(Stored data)
***

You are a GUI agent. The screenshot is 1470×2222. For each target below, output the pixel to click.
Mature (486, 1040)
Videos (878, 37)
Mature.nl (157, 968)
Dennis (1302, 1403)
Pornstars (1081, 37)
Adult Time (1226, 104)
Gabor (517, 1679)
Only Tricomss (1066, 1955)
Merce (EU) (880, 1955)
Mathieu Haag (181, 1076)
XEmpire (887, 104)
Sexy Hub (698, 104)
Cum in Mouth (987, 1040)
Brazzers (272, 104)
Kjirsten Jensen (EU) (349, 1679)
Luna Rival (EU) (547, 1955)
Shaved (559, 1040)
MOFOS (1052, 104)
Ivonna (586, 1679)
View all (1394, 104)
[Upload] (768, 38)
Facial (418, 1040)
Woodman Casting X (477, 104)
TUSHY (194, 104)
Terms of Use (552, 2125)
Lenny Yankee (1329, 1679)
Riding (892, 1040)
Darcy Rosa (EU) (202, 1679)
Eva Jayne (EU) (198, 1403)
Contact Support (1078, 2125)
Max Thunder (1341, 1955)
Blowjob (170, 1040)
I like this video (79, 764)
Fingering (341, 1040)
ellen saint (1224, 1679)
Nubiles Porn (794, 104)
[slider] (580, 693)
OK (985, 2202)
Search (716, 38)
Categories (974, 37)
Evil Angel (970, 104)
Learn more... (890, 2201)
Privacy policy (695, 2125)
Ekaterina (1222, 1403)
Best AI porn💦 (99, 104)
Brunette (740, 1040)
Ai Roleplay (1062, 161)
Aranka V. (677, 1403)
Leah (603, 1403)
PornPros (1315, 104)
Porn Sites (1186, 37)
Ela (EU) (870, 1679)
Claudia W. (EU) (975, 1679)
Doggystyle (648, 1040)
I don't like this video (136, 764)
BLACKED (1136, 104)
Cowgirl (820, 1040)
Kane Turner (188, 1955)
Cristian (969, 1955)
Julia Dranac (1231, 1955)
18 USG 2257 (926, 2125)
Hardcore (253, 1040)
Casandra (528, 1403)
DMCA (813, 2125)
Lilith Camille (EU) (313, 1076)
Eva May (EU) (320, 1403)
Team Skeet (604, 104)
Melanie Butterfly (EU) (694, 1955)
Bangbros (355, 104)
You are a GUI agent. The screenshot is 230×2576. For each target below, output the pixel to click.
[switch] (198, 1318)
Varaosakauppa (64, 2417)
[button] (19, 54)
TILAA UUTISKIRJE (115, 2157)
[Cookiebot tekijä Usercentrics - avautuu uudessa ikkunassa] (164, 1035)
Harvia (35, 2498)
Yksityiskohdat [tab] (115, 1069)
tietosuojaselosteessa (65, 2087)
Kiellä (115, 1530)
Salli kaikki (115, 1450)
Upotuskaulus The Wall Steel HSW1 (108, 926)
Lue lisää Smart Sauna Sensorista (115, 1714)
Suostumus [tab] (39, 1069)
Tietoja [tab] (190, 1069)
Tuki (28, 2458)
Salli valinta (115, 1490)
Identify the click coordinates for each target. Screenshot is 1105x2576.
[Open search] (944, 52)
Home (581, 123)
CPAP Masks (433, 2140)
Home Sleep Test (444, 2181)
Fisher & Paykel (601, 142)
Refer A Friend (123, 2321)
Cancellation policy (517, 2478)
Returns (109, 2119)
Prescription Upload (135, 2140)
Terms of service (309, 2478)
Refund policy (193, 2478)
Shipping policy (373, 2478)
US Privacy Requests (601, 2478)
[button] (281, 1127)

***

» **Try it**:
Every record above is to be written out exactly.

» **Answer for this exercise**:
You are a GUI agent. The screenshot is 1470×2222. For each target below, output the pixel to click.
Mature (486, 1040)
Videos (878, 37)
Mature.nl (157, 968)
Dennis (1302, 1403)
Pornstars (1081, 37)
Adult Time (1226, 104)
Gabor (517, 1679)
Only Tricomss (1066, 1955)
Merce (EU) (880, 1955)
Mathieu Haag (181, 1076)
XEmpire (887, 104)
Sexy Hub (698, 104)
Cum in Mouth (987, 1040)
Brazzers (272, 104)
Kjirsten Jensen (EU) (349, 1679)
Luna Rival (EU) (547, 1955)
Shaved (559, 1040)
MOFOS (1052, 104)
Ivonna (586, 1679)
View all (1394, 104)
[Upload] (768, 38)
Facial (418, 1040)
Woodman Casting X (477, 104)
TUSHY (194, 104)
Terms of Use (552, 2125)
Lenny Yankee (1329, 1679)
Riding (892, 1040)
Darcy Rosa (EU) (202, 1679)
Eva Jayne (EU) (198, 1403)
Contact Support (1078, 2125)
Max Thunder (1341, 1955)
Blowjob (170, 1040)
I like this video (79, 764)
Fingering (341, 1040)
ellen saint (1224, 1679)
Nubiles Porn (794, 104)
[slider] (580, 693)
OK (985, 2202)
Search (716, 38)
Categories (974, 37)
Evil Angel (970, 104)
Learn more... (890, 2201)
Privacy policy (695, 2125)
Ekaterina (1222, 1403)
Best AI porn💦 (99, 104)
Brunette (740, 1040)
Ai Roleplay (1062, 161)
Aranka V. (677, 1403)
Leah (603, 1403)
PornPros (1315, 104)
Porn Sites (1186, 37)
Ela (EU) (870, 1679)
Claudia W. (EU) (975, 1679)
Doggystyle (648, 1040)
I don't like this video (136, 764)
BLACKED (1136, 104)
Cowgirl (820, 1040)
Kane Turner (188, 1955)
Cristian (969, 1955)
Julia Dranac (1231, 1955)
18 USG 2257 (926, 2125)
Hardcore (253, 1040)
Casandra (528, 1403)
DMCA (813, 2125)
Lilith Camille (EU) (313, 1076)
Eva May (EU) (320, 1403)
Team Skeet (604, 104)
Melanie Butterfly (EU) (694, 1955)
Bangbros (355, 104)
You are a GUI agent. The screenshot is 230×2576. For each target below, output the pixel to click.
[switch] (198, 1318)
Varaosakauppa (64, 2417)
[button] (19, 54)
TILAA UUTISKIRJE (115, 2157)
[Cookiebot tekijä Usercentrics - avautuu uudessa ikkunassa] (164, 1035)
Harvia (35, 2498)
Yksityiskohdat [tab] (115, 1069)
tietosuojaselosteessa (65, 2087)
Kiellä (115, 1530)
Salli kaikki (115, 1450)
Upotuskaulus The Wall Steel HSW1 (108, 926)
Lue lisää Smart Sauna Sensorista (115, 1714)
Suostumus [tab] (39, 1069)
Tietoja [tab] (190, 1069)
Tuki (28, 2458)
Salli valinta (115, 1490)
Identify the click coordinates for each target. Screenshot is 1105x2576.
[Open search] (944, 52)
Home (581, 123)
CPAP Masks (433, 2140)
Home Sleep Test (444, 2181)
Fisher & Paykel (601, 142)
Refer A Friend (123, 2321)
Cancellation policy (517, 2478)
Returns (109, 2119)
Prescription Upload (135, 2140)
Terms of service (309, 2478)
Refund policy (193, 2478)
Shipping policy (373, 2478)
US Privacy Requests (601, 2478)
[button] (281, 1127)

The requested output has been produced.